● **Aim of the task**
Copy out, with no changes, the portion of the material that runs from its first line through the line containing "Action: 200,23", including both of those lines.

(Saved data entries)

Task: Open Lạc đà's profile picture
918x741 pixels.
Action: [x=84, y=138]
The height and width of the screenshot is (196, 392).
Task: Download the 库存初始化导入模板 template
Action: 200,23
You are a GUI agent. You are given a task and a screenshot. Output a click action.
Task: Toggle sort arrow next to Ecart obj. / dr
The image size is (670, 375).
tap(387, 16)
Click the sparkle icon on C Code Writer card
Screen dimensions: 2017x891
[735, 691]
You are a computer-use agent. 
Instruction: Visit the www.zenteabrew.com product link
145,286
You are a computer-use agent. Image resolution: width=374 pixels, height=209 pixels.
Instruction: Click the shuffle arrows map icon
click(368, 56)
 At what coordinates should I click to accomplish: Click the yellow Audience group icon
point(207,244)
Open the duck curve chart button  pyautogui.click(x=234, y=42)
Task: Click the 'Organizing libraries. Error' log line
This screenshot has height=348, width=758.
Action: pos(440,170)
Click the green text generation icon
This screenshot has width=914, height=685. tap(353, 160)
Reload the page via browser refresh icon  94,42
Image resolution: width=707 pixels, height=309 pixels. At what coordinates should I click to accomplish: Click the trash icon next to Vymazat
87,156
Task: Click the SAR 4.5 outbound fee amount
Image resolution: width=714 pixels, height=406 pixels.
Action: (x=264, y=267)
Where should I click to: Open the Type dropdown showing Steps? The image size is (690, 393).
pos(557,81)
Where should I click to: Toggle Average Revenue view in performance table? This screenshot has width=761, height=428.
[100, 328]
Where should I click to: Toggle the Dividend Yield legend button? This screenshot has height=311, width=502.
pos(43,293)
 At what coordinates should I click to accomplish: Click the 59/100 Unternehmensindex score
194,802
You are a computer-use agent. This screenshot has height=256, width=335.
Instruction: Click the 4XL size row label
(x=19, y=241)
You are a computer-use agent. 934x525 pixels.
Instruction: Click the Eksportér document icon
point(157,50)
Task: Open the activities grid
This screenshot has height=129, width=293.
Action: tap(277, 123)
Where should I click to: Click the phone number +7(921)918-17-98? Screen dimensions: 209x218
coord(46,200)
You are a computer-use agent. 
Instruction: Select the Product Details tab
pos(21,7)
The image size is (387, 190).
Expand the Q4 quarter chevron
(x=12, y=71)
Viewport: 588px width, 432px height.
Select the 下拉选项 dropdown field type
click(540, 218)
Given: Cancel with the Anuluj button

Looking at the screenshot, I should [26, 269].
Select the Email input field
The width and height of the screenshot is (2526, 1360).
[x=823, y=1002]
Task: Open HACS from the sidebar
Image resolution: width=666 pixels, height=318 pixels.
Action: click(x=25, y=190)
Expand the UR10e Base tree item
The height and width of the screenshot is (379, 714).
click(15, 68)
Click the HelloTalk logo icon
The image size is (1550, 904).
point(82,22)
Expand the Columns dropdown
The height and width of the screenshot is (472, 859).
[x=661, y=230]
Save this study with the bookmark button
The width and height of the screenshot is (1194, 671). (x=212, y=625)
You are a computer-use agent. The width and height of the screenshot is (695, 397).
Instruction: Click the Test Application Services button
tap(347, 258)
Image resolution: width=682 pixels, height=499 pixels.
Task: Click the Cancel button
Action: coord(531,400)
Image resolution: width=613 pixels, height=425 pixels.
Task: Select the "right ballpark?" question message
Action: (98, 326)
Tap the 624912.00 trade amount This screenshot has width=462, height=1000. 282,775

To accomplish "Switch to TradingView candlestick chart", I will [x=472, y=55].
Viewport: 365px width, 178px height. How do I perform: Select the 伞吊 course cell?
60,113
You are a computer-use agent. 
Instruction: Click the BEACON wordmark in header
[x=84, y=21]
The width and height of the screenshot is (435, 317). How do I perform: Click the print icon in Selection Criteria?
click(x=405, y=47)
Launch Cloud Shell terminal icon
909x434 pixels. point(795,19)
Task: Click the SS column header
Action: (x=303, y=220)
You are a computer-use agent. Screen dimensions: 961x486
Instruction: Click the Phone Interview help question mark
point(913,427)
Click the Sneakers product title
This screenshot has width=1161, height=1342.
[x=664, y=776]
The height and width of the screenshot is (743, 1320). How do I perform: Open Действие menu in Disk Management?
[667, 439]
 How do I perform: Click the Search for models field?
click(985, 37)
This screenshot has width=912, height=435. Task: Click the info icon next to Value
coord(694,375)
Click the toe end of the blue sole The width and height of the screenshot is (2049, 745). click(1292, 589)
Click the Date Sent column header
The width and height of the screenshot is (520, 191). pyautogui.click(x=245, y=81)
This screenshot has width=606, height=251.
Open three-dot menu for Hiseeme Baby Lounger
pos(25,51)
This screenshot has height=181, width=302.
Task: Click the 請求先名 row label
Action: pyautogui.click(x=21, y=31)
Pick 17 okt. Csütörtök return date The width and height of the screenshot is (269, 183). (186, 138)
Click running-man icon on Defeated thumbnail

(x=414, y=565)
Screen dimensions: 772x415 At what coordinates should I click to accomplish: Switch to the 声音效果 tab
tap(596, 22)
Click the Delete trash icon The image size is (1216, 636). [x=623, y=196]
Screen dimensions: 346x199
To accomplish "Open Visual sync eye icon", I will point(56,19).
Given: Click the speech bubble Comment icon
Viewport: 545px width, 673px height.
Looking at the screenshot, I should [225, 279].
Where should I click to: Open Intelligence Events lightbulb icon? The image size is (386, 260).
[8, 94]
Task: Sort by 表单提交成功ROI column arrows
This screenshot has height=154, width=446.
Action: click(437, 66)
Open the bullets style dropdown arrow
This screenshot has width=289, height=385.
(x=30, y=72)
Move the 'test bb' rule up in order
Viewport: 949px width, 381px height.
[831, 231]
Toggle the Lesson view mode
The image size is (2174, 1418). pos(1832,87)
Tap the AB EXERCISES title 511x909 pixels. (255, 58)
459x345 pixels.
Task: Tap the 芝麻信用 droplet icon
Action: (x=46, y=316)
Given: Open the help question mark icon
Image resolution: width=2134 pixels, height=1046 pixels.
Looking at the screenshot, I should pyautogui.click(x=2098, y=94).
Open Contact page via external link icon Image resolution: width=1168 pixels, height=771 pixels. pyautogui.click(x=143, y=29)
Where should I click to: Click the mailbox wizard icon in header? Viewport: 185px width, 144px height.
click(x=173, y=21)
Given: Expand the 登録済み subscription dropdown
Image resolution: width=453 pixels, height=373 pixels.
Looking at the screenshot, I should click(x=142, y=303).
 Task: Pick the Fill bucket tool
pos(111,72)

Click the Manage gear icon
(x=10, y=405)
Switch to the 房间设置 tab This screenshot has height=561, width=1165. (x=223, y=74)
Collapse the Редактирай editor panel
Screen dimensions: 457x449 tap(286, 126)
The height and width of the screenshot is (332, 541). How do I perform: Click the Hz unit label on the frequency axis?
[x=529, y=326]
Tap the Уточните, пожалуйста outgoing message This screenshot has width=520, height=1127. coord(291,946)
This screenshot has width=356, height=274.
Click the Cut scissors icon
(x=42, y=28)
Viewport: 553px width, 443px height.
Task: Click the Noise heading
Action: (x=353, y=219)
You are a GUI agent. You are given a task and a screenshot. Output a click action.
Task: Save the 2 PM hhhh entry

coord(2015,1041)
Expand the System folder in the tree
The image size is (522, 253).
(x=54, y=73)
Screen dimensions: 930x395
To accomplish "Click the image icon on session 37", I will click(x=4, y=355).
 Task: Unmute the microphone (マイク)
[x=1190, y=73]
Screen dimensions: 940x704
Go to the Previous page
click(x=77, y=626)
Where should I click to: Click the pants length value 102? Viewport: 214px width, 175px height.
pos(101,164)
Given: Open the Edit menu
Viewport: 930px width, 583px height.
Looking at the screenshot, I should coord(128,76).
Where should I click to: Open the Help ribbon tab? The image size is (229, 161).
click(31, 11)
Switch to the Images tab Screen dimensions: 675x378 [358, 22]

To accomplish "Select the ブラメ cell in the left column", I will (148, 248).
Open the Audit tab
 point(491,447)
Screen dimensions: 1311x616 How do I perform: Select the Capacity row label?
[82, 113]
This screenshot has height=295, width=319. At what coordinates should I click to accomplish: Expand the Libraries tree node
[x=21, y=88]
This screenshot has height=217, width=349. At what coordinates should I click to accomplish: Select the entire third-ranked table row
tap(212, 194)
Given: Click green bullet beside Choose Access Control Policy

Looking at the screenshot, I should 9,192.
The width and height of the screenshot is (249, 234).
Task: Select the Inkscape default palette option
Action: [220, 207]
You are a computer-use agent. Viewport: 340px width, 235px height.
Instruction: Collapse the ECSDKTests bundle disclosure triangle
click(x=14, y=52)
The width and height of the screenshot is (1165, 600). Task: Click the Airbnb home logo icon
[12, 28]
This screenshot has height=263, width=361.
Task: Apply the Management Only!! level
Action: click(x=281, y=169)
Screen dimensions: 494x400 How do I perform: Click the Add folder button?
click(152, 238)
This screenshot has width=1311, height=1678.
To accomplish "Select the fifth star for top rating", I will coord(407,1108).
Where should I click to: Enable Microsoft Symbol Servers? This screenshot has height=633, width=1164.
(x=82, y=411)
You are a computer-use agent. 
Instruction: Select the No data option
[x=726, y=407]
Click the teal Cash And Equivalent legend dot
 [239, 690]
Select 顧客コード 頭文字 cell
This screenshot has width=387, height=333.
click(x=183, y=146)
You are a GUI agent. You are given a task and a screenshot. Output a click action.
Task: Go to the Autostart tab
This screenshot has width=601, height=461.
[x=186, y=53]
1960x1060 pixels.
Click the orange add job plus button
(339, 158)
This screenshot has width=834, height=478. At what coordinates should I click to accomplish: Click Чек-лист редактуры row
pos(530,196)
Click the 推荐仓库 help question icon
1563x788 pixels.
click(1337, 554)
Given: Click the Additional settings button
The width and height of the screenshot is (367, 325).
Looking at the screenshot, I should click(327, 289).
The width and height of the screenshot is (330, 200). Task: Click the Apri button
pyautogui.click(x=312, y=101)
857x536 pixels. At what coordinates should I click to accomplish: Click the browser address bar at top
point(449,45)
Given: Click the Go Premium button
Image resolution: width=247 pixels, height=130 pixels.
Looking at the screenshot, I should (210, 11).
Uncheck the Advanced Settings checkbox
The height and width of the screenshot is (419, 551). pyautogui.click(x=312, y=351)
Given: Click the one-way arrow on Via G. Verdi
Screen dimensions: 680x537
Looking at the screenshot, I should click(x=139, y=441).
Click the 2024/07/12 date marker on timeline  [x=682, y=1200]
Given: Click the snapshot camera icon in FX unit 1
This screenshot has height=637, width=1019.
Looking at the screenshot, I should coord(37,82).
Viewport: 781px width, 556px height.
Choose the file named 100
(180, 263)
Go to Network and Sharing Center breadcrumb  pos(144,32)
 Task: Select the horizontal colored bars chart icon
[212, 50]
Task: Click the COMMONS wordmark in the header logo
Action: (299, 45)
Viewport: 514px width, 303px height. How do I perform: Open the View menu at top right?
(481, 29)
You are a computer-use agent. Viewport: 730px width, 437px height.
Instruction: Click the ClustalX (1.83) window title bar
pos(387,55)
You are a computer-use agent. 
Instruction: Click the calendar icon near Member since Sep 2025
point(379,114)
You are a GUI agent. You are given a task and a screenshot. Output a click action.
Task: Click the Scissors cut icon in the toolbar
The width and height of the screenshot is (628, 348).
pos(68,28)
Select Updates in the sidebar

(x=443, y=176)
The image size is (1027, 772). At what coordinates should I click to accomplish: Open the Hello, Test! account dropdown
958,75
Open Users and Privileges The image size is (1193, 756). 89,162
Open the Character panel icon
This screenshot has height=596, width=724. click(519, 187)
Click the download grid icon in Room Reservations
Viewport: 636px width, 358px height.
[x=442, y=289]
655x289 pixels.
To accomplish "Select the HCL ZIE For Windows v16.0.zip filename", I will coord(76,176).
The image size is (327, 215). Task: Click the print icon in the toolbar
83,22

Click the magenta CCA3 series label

● **Output for this task**
Task: Open Lạc đà's profile picture
918x741 pixels.
Action: [x=84, y=138]
The height and width of the screenshot is (196, 392).
Task: Download the 库存初始化导入模板 template
Action: 200,23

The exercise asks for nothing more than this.